Merger and acquisition activity in India is set to retain its momentum through this year, as deal pipeline remains healthy and is likely to increase further in the next 12 months, says a survey.
According to EY’s 14th Global Capital Confidence Barometer (CCB), 95 per cent of the Indian respondents affirm belief of M&A activity to remain stable or improve further through 2016.
The uptick in business sentiments with regards to M&A activity was driven by improving domestic macroeconomic fundamentals and expectations around distressed asset sales to gain strength despite concerns regarding volatility around commodity prices and currency fluctuations globally.
Moreover, Indian executives’ positive outlook on credit availability and corporate earnings is also expected to encourage corporates to pursue inorganic growth with an eye on driving market expansion.
A healthy deal pipeline also contributed to this bullish outlook, with 54 per cent of the respondents citing that they currently have at least three deals in their pipeline. Besides, 50 per cent of the Indian respondents expect their deal pipeline to increase through the year.
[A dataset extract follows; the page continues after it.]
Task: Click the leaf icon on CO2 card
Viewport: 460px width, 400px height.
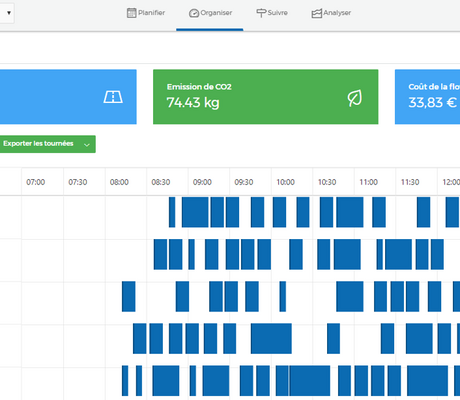Action: (x=355, y=98)
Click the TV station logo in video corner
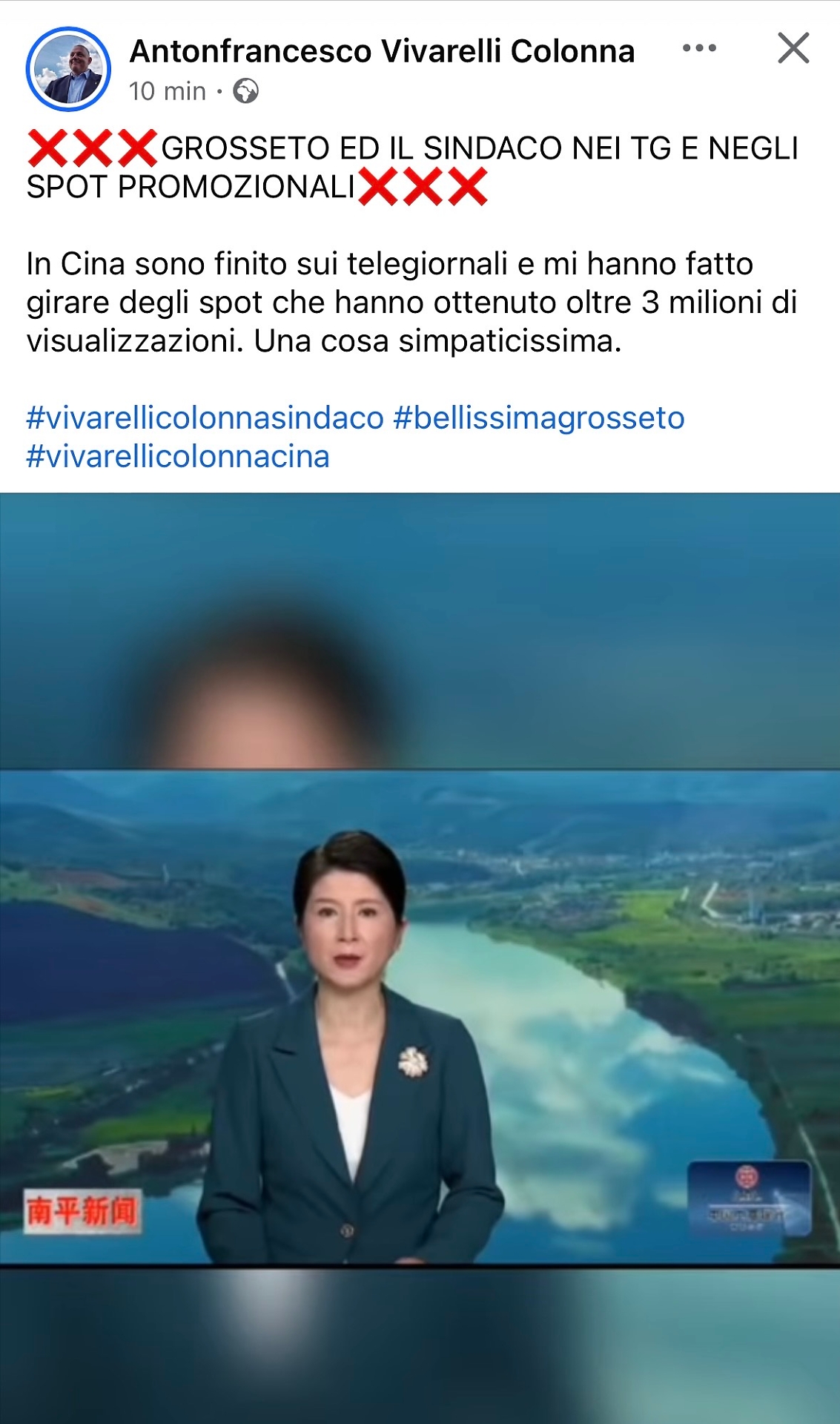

“The previous year was stable for the M&A activity in India and that momentum is expected to accelerate this year,” Amit Khandelwal, National Director and Partner, Transaction Advisory Services, EY said, adding that despite growth concerns around the global economy, Indian corporates remain positive about the domestic deal market.
As per the survey, majority of the Indian respondents prefer the domestic market for M&A.
India ranks as the top destination by choice for Indian companies, followed by the US and the UK, reflecting the strong expectations around domestic M&A over the next 12 months, the survey said.
The expected improvement in liquidity scenario, on the back of recent monetary policy easing by the RBI, should stimulate private investments in the country and encourage corporations to actively plan their acquisition strategy, the survey said.
“In the domestic market, we are also likely to see a spurt of divestment deals this year, as debt-ridden corporates will focus on deleveraging their balance sheets by selling their non-core assets,” Khandelwal added.